Les PJL présente donc un dispositif complexe que viendront préciser 19 décrets d’application.

En tout état de cause, une exigence claire émerge : ces organisations devront impérativement alerter l’autorité nationale (l’ANSSI en l’occurrence) de tout incident ayant un "impact important" sur la fourniture de leur service. Le PJL Résilience est aussi assez gourmand, exigeant qu’une telle notification se fasse immédiatement (le délai est de 24 heures dans NIS2). L’ANSSI pourrait même exiger une communication publique à propos de l’incident si elle estime que l’intérêt public le justifie et ce, même si l’entité touchée est opposée à cette révélation.

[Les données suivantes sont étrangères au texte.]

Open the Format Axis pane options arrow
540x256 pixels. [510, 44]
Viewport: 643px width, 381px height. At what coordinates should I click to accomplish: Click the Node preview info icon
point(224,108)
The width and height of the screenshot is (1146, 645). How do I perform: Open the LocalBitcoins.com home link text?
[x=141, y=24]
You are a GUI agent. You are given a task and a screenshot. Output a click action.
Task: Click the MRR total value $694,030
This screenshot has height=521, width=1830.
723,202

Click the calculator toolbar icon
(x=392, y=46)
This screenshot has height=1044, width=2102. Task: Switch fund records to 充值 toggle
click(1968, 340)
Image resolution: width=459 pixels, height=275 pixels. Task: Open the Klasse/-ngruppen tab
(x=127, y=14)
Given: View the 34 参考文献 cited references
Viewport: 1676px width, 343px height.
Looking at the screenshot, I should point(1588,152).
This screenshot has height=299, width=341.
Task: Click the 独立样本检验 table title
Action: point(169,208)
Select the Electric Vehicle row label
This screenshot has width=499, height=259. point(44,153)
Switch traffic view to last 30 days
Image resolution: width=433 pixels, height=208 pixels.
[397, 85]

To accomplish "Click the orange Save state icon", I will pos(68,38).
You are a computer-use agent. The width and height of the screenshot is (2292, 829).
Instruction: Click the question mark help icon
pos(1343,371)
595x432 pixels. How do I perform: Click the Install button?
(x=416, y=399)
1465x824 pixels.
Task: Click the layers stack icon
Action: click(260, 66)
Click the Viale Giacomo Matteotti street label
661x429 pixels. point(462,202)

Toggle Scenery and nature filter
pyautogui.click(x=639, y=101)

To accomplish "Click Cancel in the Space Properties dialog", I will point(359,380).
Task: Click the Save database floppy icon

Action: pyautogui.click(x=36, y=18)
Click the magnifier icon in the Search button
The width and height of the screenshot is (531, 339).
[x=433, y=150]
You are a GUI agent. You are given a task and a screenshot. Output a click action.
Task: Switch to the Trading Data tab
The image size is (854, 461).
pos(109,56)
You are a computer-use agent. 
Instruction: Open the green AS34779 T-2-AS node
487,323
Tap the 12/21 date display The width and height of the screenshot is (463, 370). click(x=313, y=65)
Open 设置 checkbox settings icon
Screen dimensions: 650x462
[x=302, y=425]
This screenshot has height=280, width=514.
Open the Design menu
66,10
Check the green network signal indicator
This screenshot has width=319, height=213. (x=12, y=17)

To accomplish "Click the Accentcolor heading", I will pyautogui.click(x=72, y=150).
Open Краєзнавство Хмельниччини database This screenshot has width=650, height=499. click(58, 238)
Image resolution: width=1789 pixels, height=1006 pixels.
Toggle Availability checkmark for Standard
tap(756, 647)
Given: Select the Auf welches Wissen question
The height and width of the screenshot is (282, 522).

Pourquoi ouvrir l'oeil. Le projet de loi de transposition prévoit une augmentation significative du type d'organisations assujetties et interroge sur les coûts du chantier.

😉 Entre les lignes : Certaines PME et startups du numérique pourraient se retrouver parmi les entités assujetties aux mêmes mesures de cybersécurité et obligations de notifications d'incidents que les opérateurs télécoms ou encore les grands acteurs de l'énergie. Les difficultés pour ces organisations, dont la maturité laisse souvent à désirer, ne tarderont pas à émerger. Cette diversification d'entités à surveiller risque aussi de poser un défi de taille à l'ANSSI. Cette dernière est plutôt habituée à échanger avec des organismes d'importance vitale, dont la longévité, la taille et les ressources diffèrent profondément de ce qu'on voit chez des startups et des PME. Le défi pour l'ANSSI serait donc en termes de culture et de capacités pour pouvoir être au bon niveau face à un ensemble aussi hétérogène.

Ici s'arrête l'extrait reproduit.